_Aim_:
Please express the records below as a two-column CSV with the columns input and output, one row for each text that has an answer, placing that text in input and its answer in output, each as one quoted field with line breaks turned into spaces. Cover all the records, and leave the pictures out.

Pointing records for screenshots and pages
☆ ☆ ☆

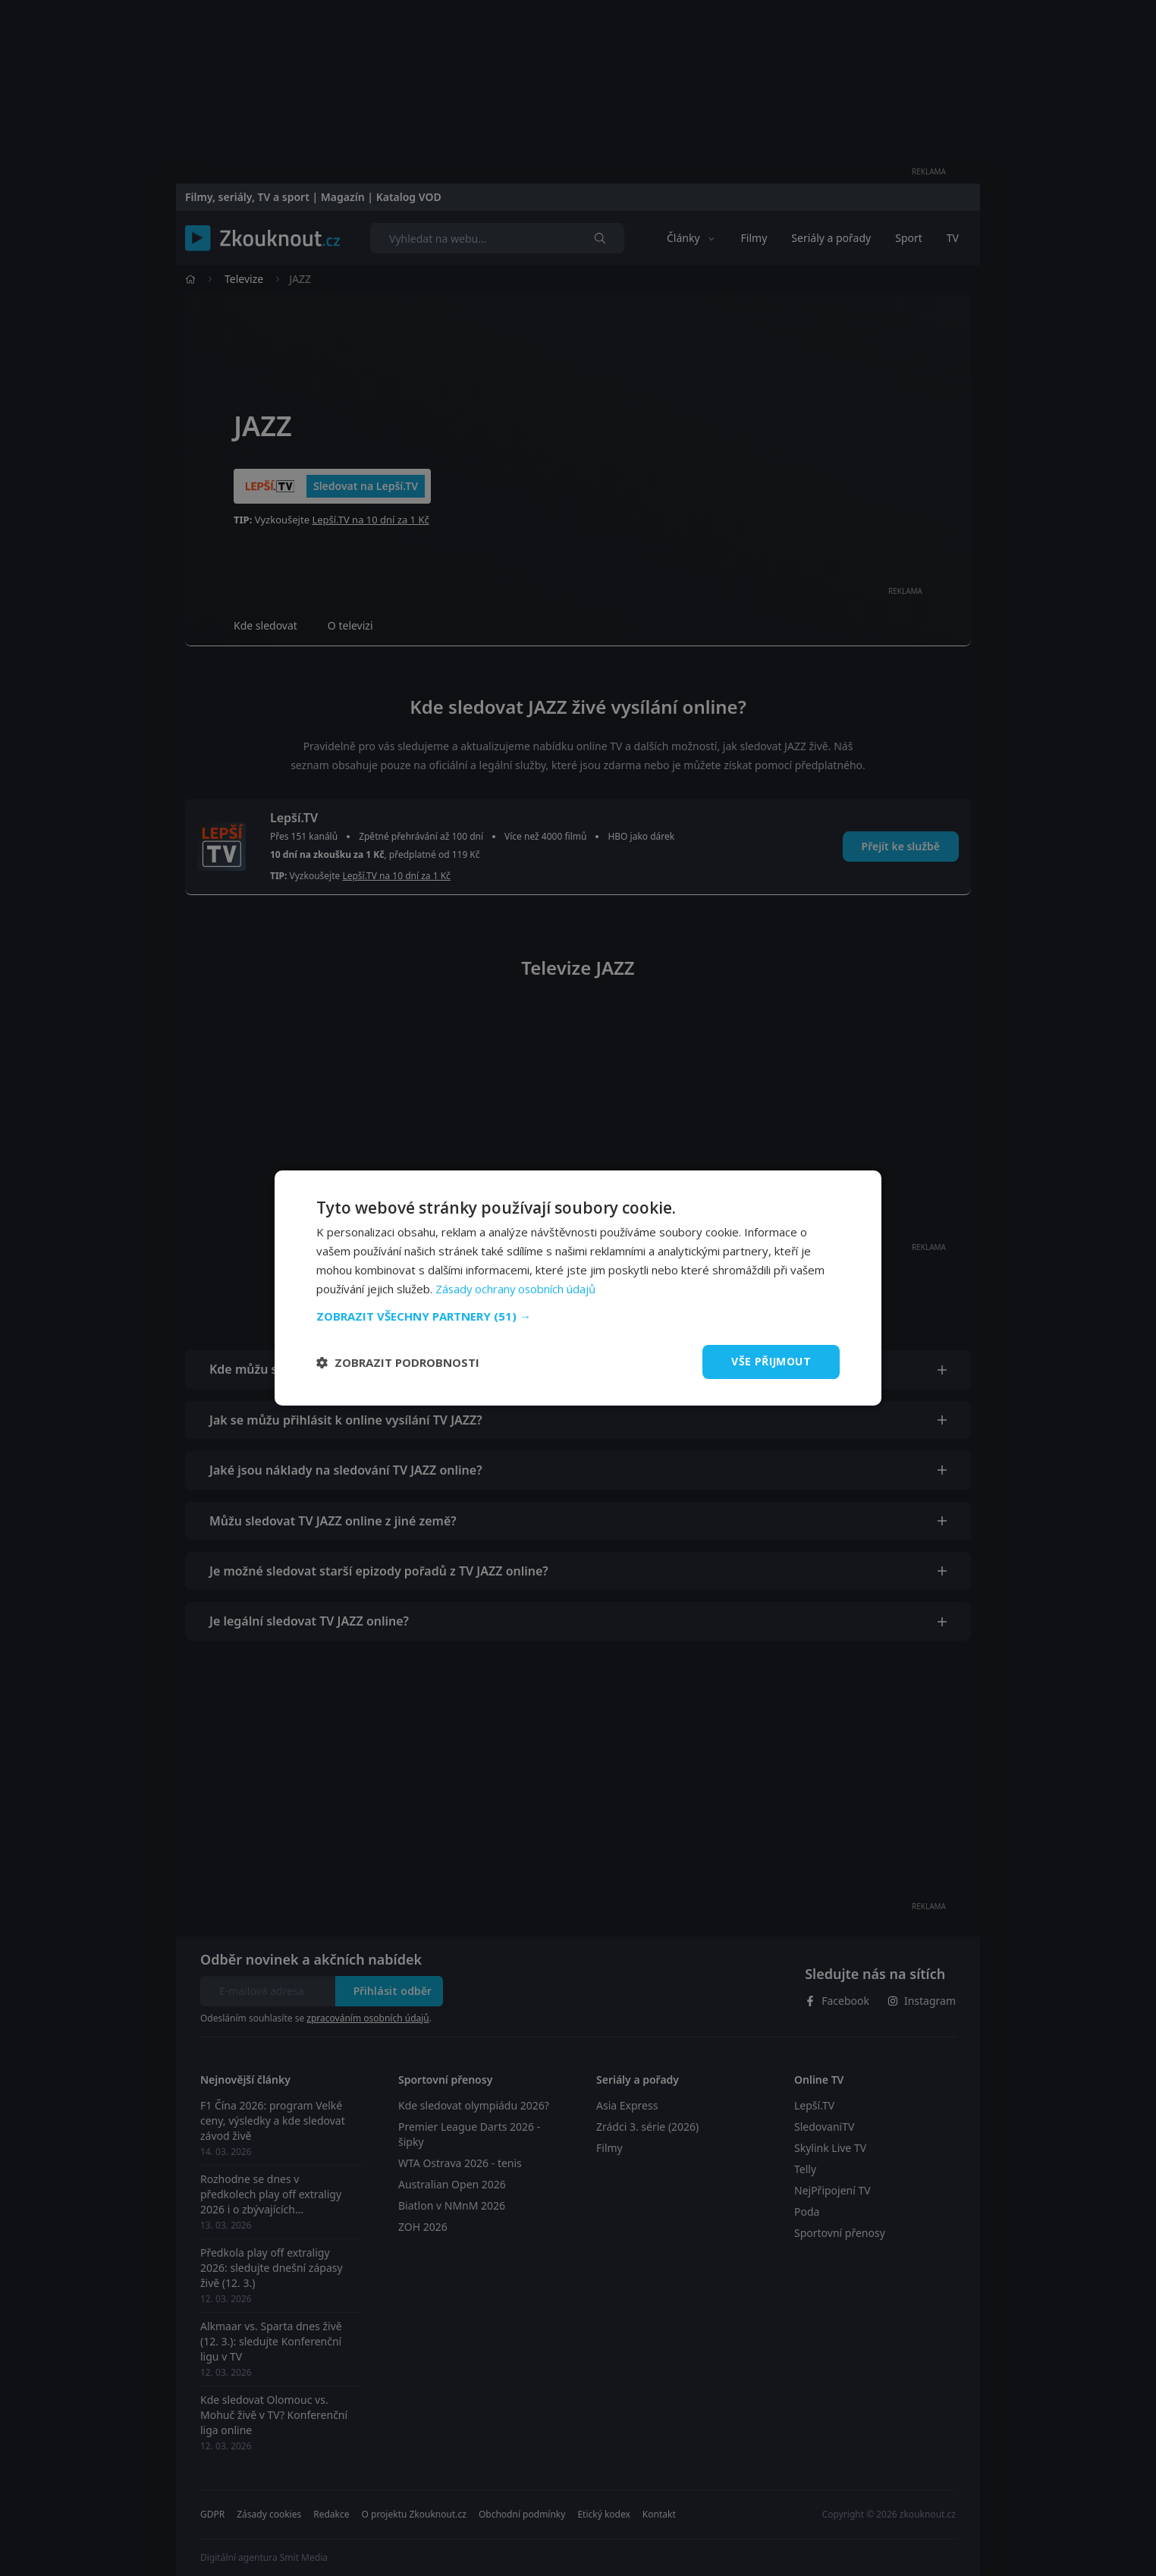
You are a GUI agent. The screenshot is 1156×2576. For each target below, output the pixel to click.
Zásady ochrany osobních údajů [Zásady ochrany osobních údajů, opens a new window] (516, 1288)
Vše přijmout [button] (771, 1361)
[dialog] (578, 1288)
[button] (578, 1316)
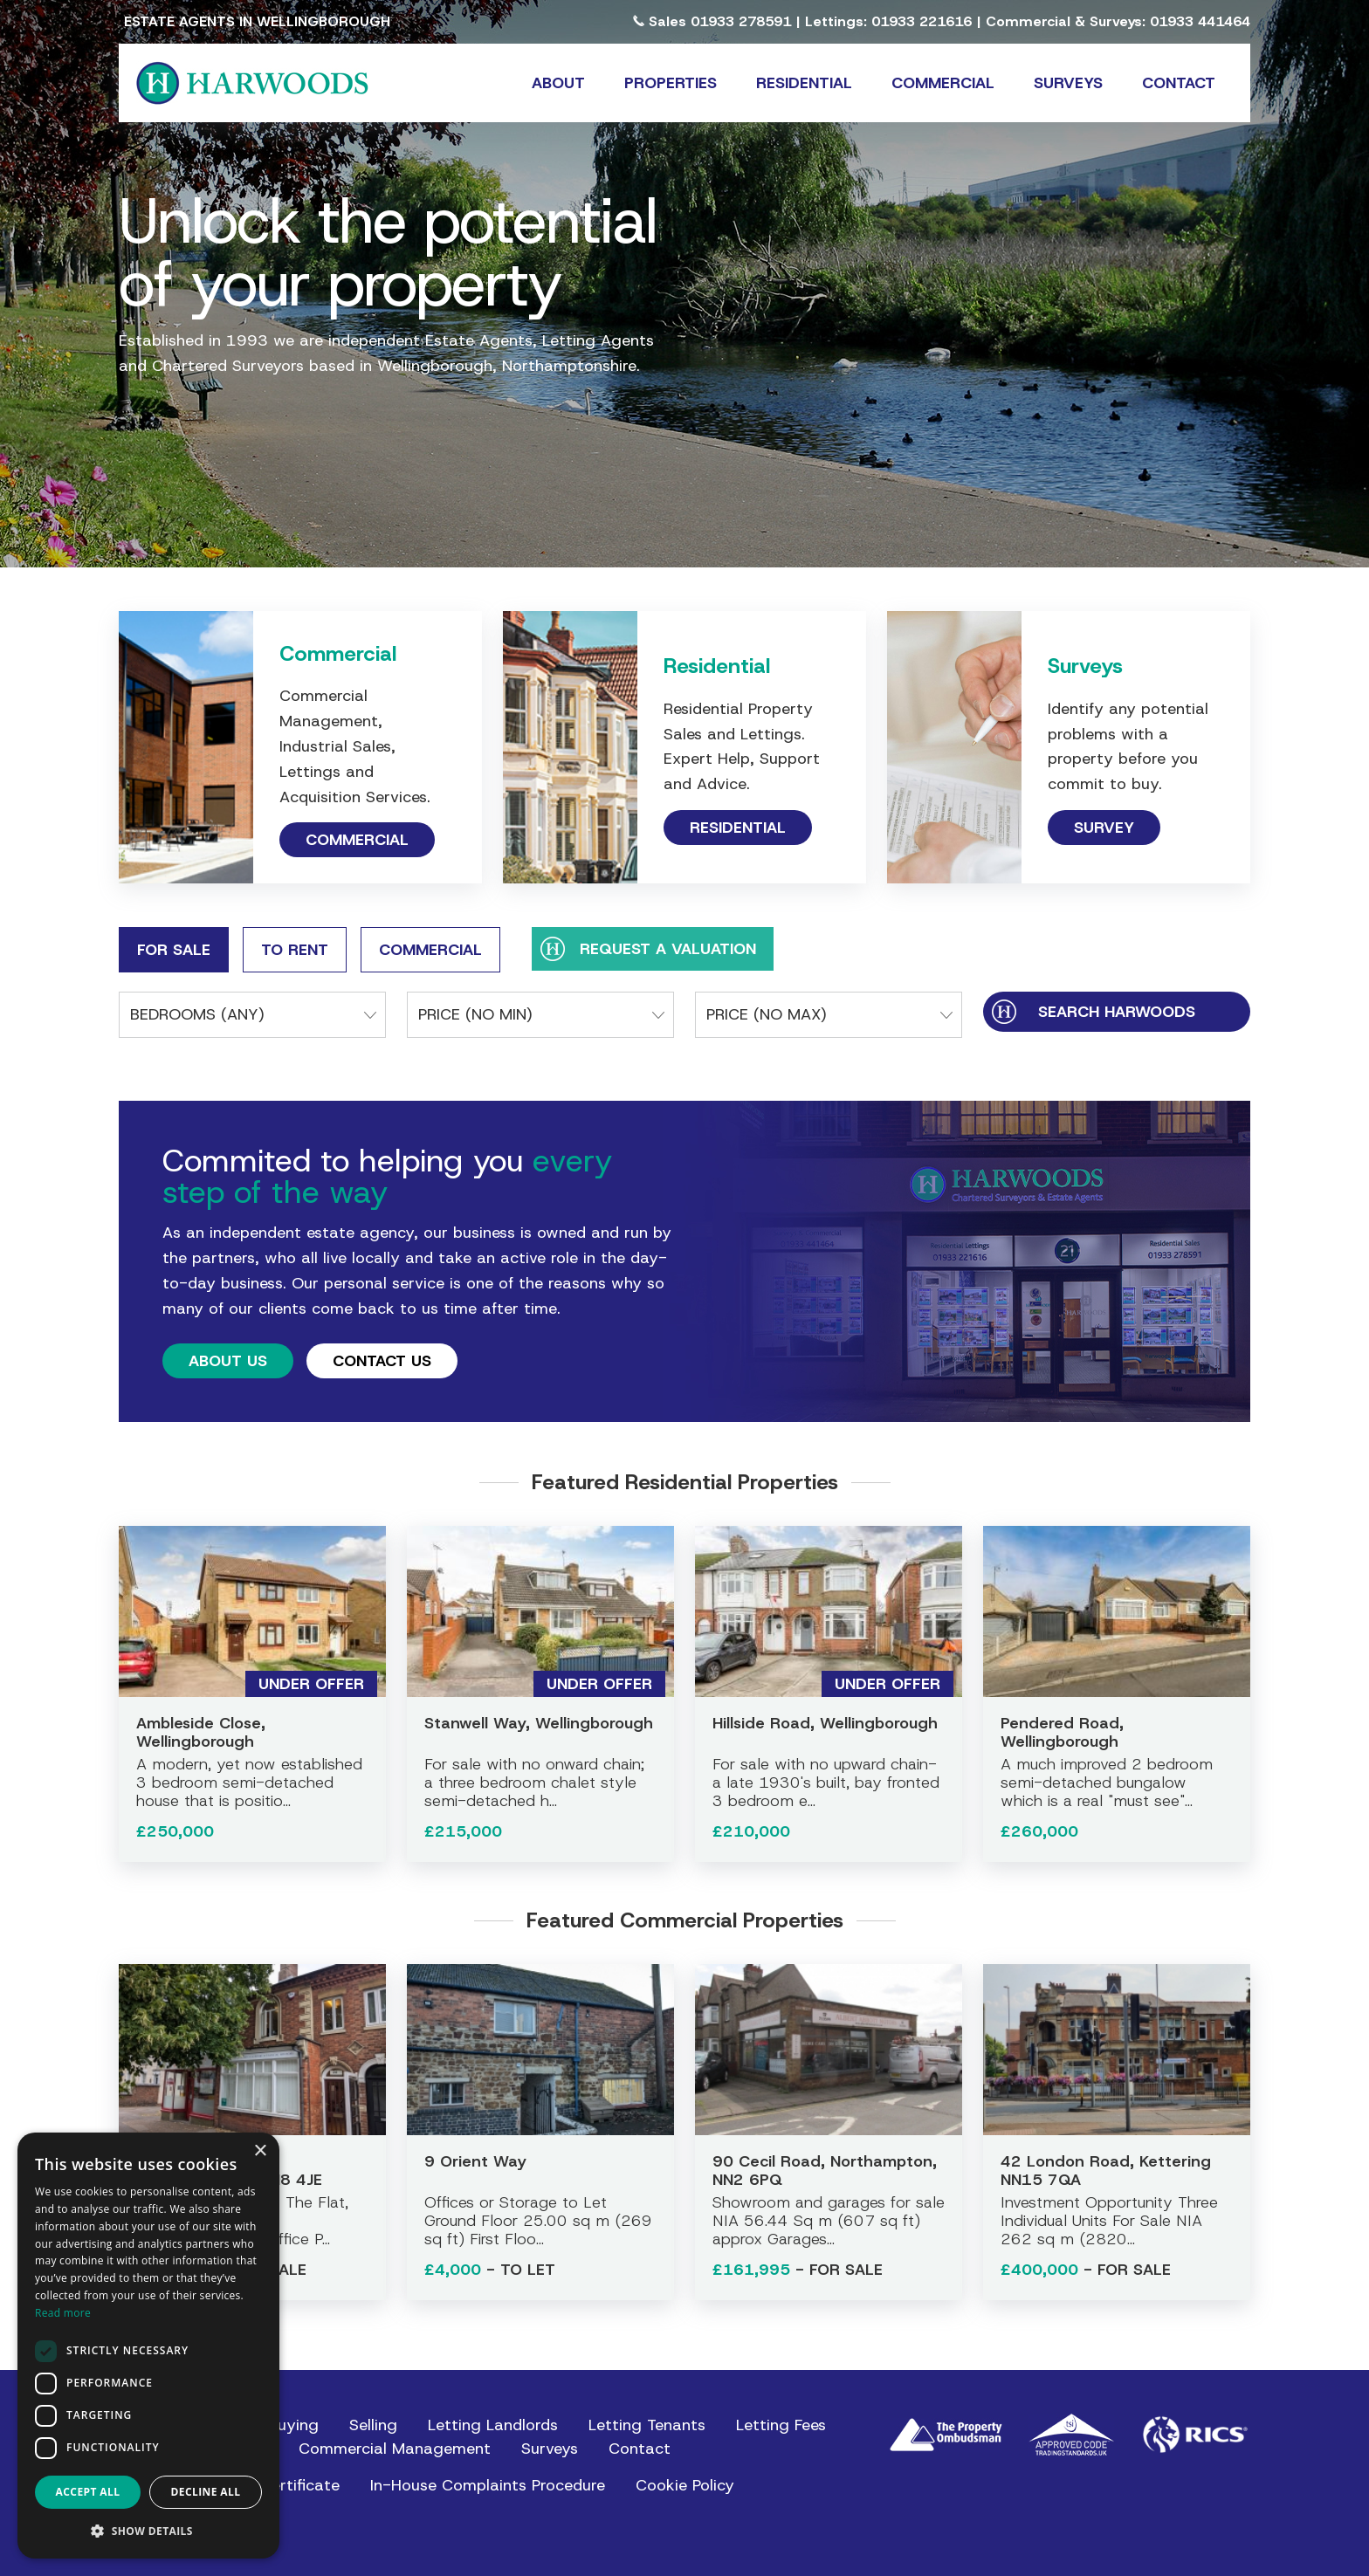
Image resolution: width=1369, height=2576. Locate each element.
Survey (1104, 827)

☆ ☆ ☆

_Exercise output_:
input,output
"You are a GUI agent. The screenshot is 1156×2576. For each target below, output the pixel to click. Zásady ochrany osobních údajů [Zásady ochrany osobních údajů, opens a new window]","(516, 1288)"
"Vše přijmout [button]","(771, 1361)"
"[dialog]","(578, 1288)"
"[button]","(578, 1316)"
"Image resolution: width=1369, height=2576. Locate each element. Survey","(1104, 827)"